Researchers make surprise discovery of endangered bats in Alberta’s Boreal Forest
Finding where bats hibernate key to monitoring the impacts of white nose syndrome if the disease spreads to Alberta, researchers say.
|Report an Error|
Share via Email
Researchers in Alberta have stumbled on a large population of endangered bats in the Boreal Forest that could be critical for conservation efforts.
White nose syndrome has wreaked havoc on bat populations in eastern U.S. and Canada (mortality rates are as high as 95 per cent) and was discovered in Washington State for the first time last year.
Biologists fear it’s just a matter of time before the deadly fungus reaches Alberta’s bats.

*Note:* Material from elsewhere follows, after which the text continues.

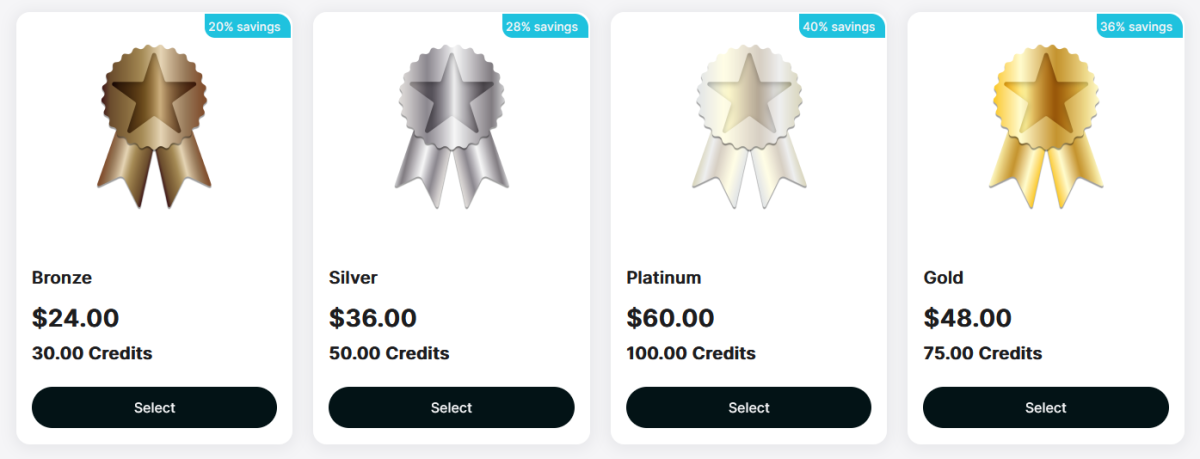Select the Platinum credit package

(x=748, y=407)
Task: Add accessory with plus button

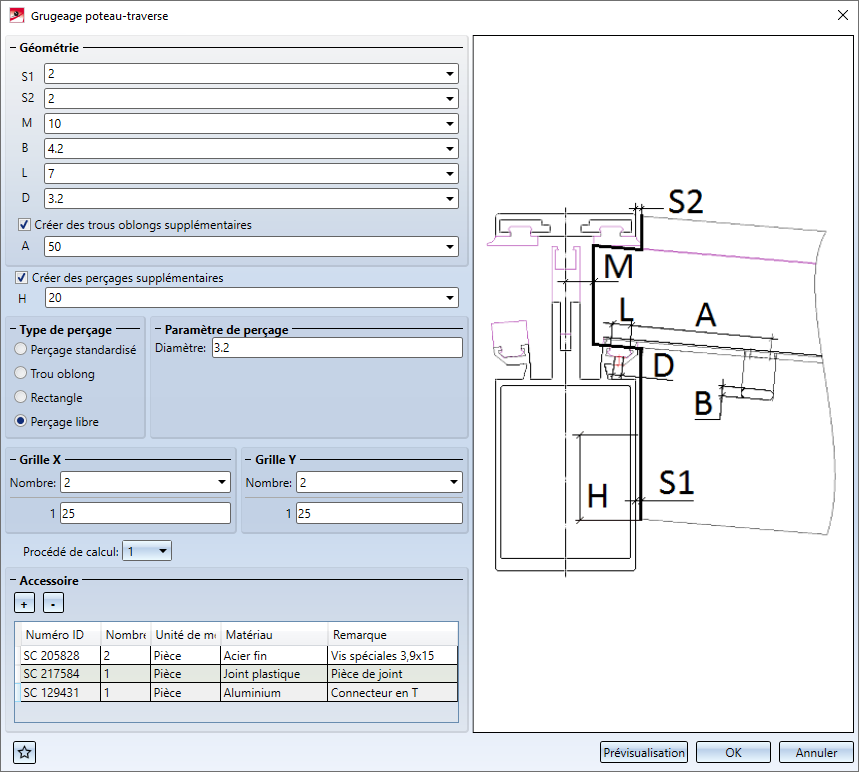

So finding a cluster of more than 200 Little Brown Myotis bats in a newly explored area of the northern forest, far from their usual hibernation site in the Rocky Mountains, was a big deal for the Wildlife Conservation Society Canada (WSC) and Alberta Environment and Parks scientists.
“Because of white nose syndrome coming into the States and Canada, we’re trying to get a handle on where our bats are. We can’t protect them if we don’t know where they are,” said Dave Critchley, the Alberta co-ordinator of WSC’s BatCaver program. “If you think about caves and where they typically are, it’s usually the mountains, especially any that have bats currently. So seeing this in the spruce-covered forest, wow, that’s a totally different expectation.”
In fact, the undisclosed cave (its location is being withheld to protect the bats) is now the third largest known hibernation site for this species of bats in the entire province.
Critchley said researchers only know where about 10 per cent of bats go to hibernate in the winter, so discovering new clusters can help scientists monitor conditions, get a better sense of their population and watch out for signs of white nose syndrome.
A healthy bat population is vital for pest control, said Alberta Environment and Parks senior wildlife biologist Dave Hobson.
“Bats have an important role to play in the environment,” he said. “They eat a lot of night-flying insects, which are often pests – moths and beetles – and the loss of that population would have big economic impacts on agriculture and forestry.”
Hobson said there isn’t much the government can do about white nose syndrome, so monitoring bat populations is key.
“The only thing we can do to slow its spread is to prevent human visitation to these caves or make sure those people have clean equipment and clothing,” he said.
The fungus kills by waking bats from their hibernation early, before there are any insects out for them to eat.
Human disturbance can have a similar effect.
“It’s estimated that a single arousal event uses up to 60 days worth of stored energy,” he said. “We won’t want people to start going to these caves in the winter and disturbing these bats.”